TASK OBJECTIVE: In the text on the Federal Reserve and inflation, how many episodes did the paper's co-authors review, and over what span of years?
** TEXT EXCERPT follows **
By Dave Allen for Discount Gold & Silver
A major study out last Friday finds that the Federal Reserve has never reduced inflation from high levels, much like today’s, without causing a recession.
The paper was written by a group of leading economists, with three current Fed officials addressing its conclusions at a conference on monetary policy.
When inflation takes off, as it has over the past two years, the Fed normally reacts by raising interest rates – sometimes forcefully – to try to put the brakes on price increases and cool the economy in the process.
The higher rates, directly or indirectly, make mortgages, car loans, credit card debt and commercial lending more expensive.
But sometimes – again, like today – inflation remains stubbornly high, requiring even higher rates to rein it in.
The result is increasingly more expensive loans, which Chris Rugaber says can force companies “to cancel new ventures and cut jobs and consumers to reduce spending. It all adds up to a recipe for recession.”
And that, the paper concludes, is just what has happened in previous periods of high inflation.
The co-authors reviewed 16 episodes over the last 73 years when the Fed and/or other central banks raised rates to fight inflation in the U.S., Canada, Germany and the UK.
** End of TEXT EXCERPT **
** RECORDS follows **
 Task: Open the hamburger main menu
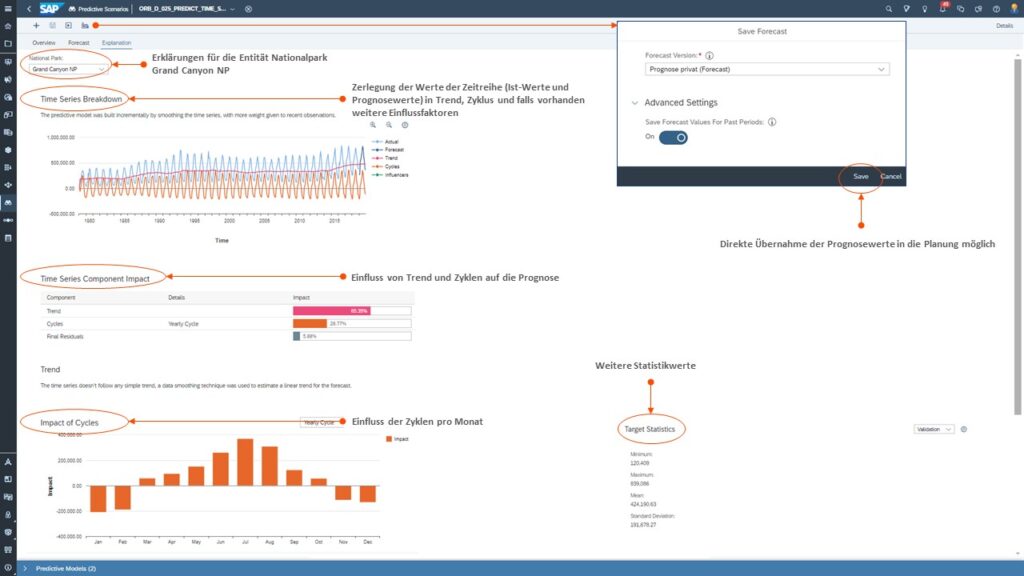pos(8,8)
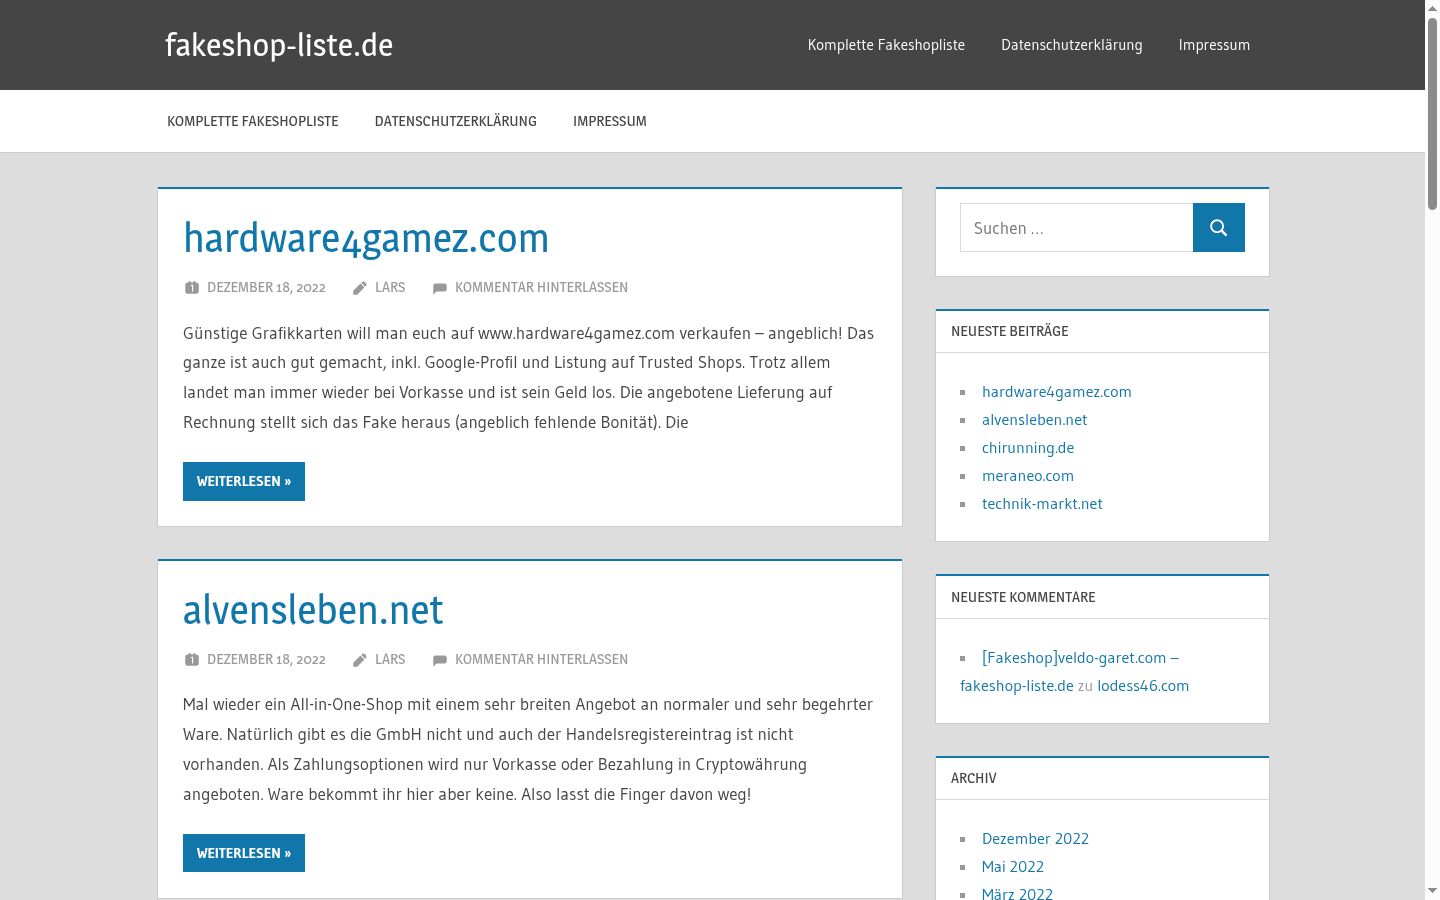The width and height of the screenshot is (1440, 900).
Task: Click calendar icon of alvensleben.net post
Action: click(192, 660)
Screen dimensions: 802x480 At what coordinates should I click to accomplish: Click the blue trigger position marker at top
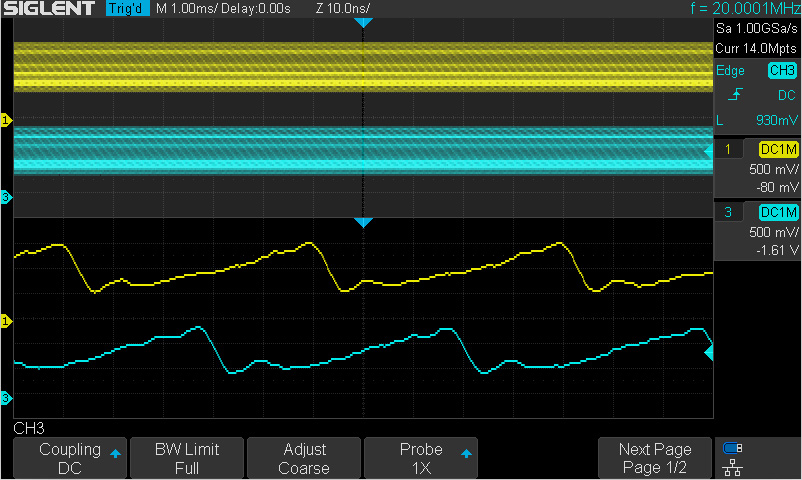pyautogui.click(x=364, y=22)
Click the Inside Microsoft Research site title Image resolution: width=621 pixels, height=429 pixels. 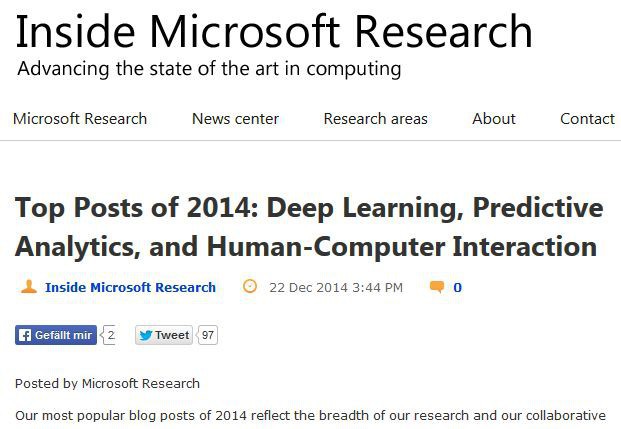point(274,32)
** End of RECORDS **
ANSWER SPACE: 16 episodes over the last 73 years.